Directive: Copy out the data word for word, starting at the line that contains "Where should I" and ending at the last line of the data. Leave the pictures out of your answer.

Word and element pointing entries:
>>>>>
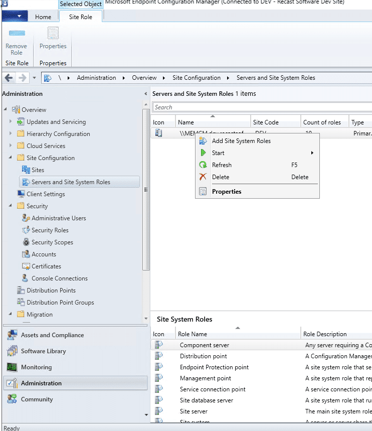Choose Add Site System Roles menu entry
The width and height of the screenshot is (372, 431).
pos(241,141)
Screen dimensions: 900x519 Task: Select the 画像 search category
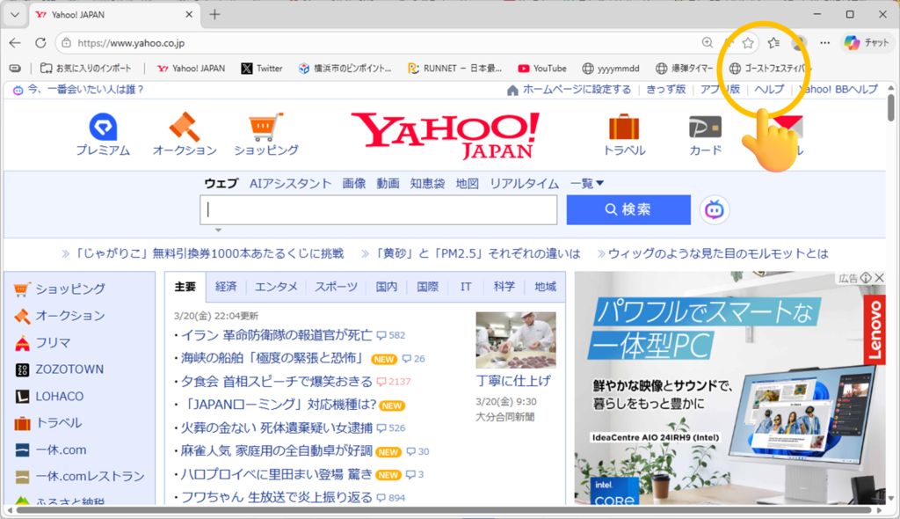(x=353, y=183)
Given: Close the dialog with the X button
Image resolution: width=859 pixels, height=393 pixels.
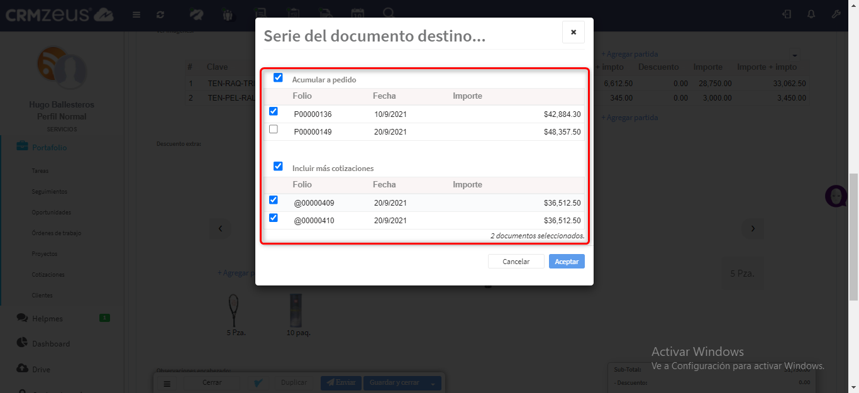Looking at the screenshot, I should click(x=573, y=32).
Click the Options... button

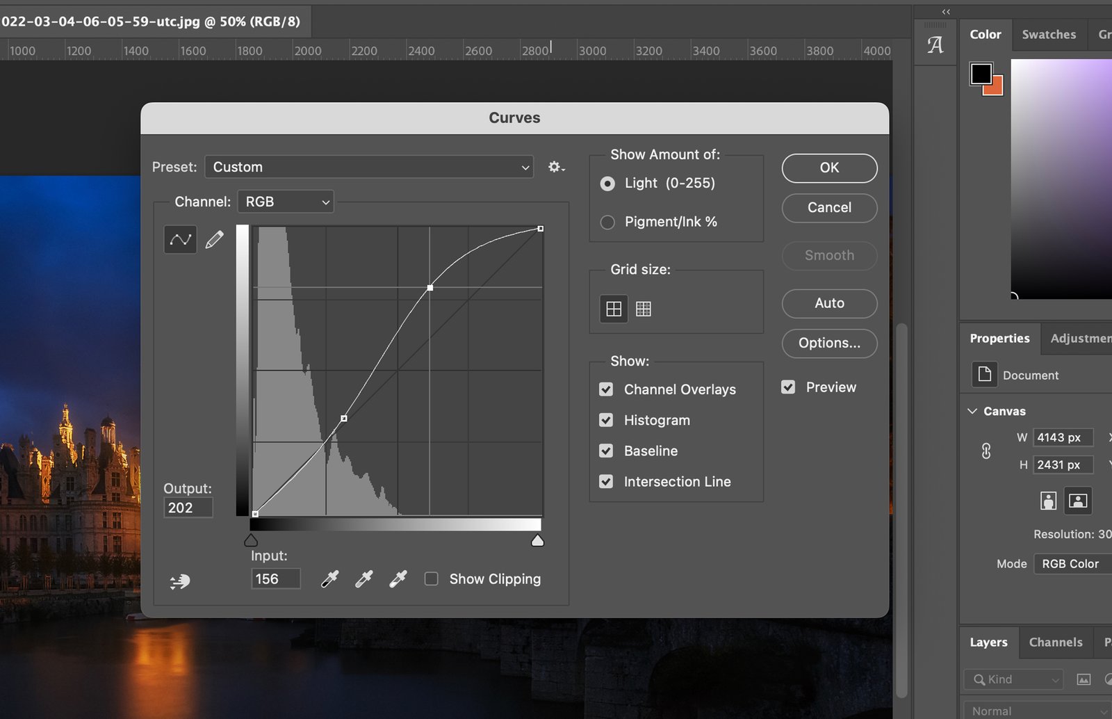coord(829,343)

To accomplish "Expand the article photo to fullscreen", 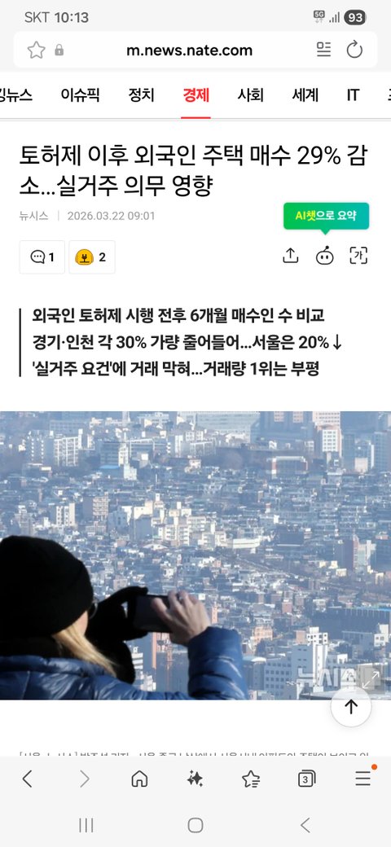I will 371,680.
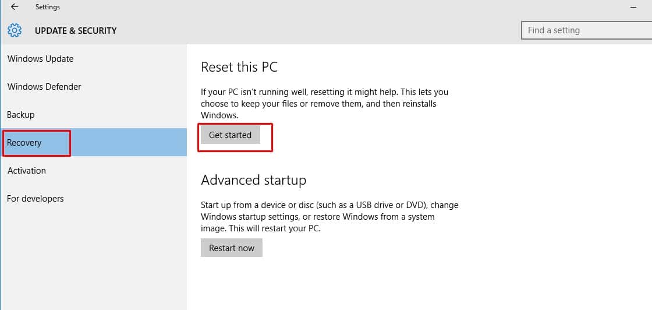The width and height of the screenshot is (652, 310).
Task: Click the Advanced startup description text
Action: click(329, 217)
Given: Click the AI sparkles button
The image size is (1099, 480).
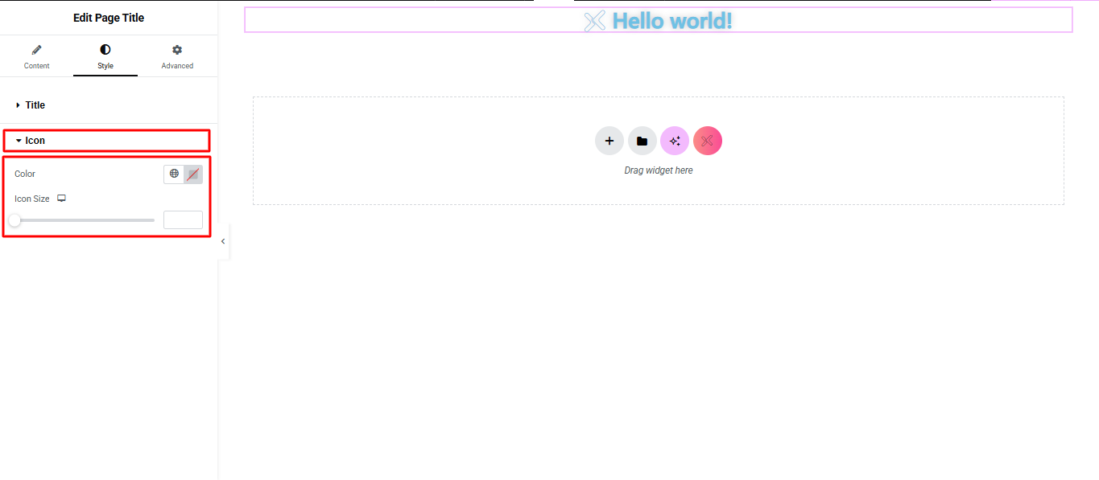Looking at the screenshot, I should pos(675,141).
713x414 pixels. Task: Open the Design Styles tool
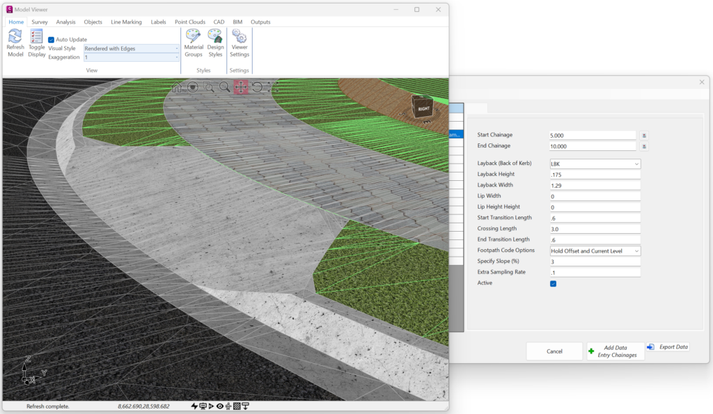(x=215, y=36)
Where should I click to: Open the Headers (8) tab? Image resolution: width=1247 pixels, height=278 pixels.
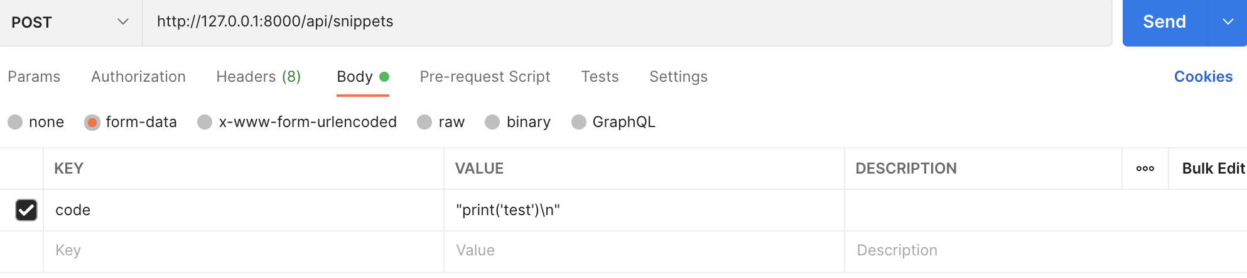click(x=258, y=77)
<<<<<
Solution for this problem:
Where should I click to: Open the Headers (8) tab? Image resolution: width=1247 pixels, height=278 pixels.
click(x=258, y=77)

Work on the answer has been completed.